Copy the records below exactly, but leave out any picture they contain.

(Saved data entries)
* * * * * * * * *

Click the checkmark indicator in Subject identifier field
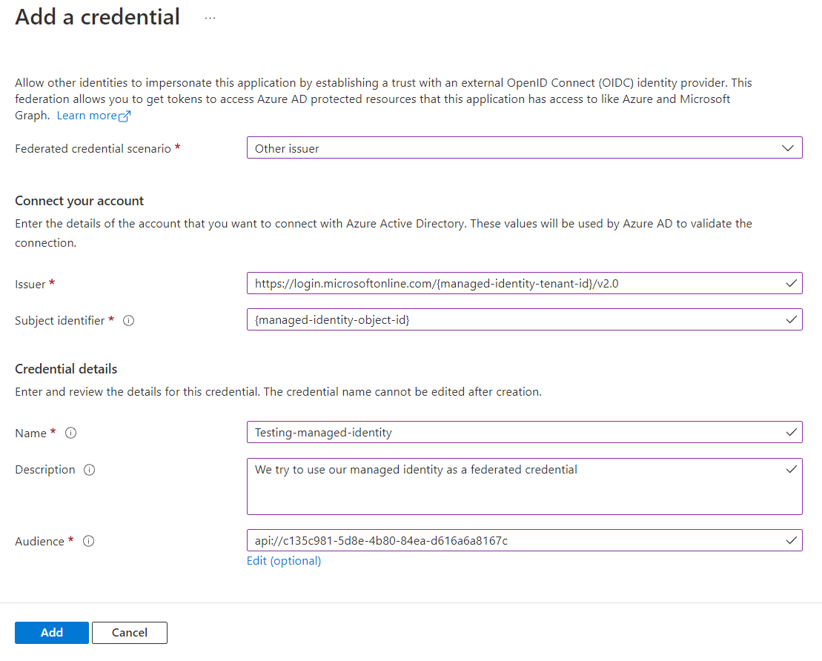791,319
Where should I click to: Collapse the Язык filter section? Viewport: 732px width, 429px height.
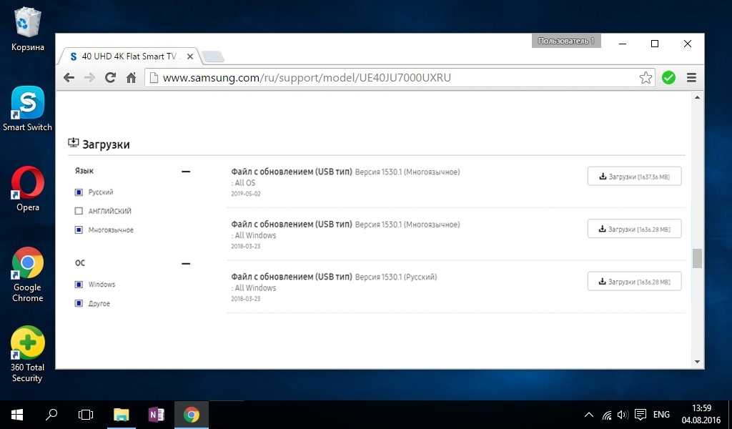pyautogui.click(x=186, y=172)
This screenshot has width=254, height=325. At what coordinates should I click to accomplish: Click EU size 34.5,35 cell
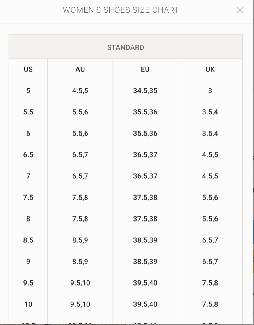(x=145, y=91)
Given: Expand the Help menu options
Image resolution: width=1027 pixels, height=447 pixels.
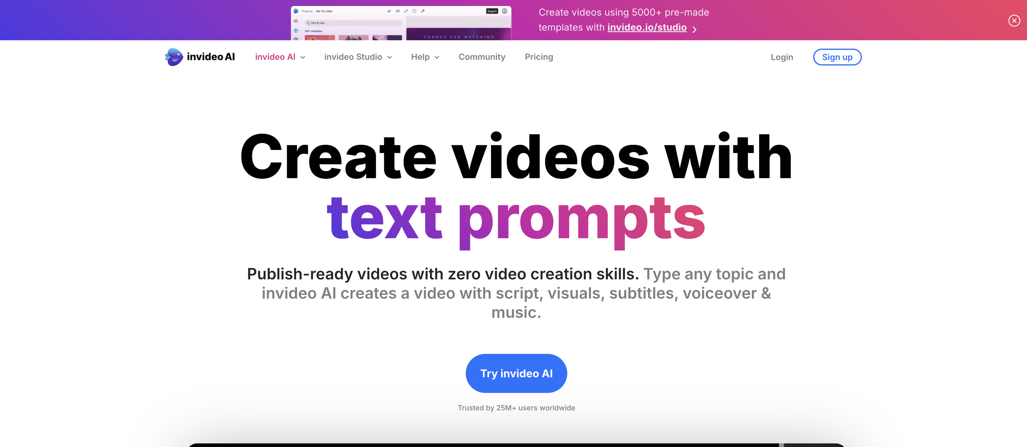Looking at the screenshot, I should coord(424,57).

* * * * * * * * *

• Exercise response:
Click the checkmark indicator in Subject identifier field
791,319
Where should I click to: Collapse the Язык filter section? Viewport: 732px width, 429px height.
pyautogui.click(x=186, y=172)
This screenshot has width=254, height=325. At what coordinates should I click to accomplish: Click EU size 34.5,35 cell
(x=145, y=91)
Given: Expand the Help menu options
Image resolution: width=1027 pixels, height=447 pixels.
Looking at the screenshot, I should coord(424,57).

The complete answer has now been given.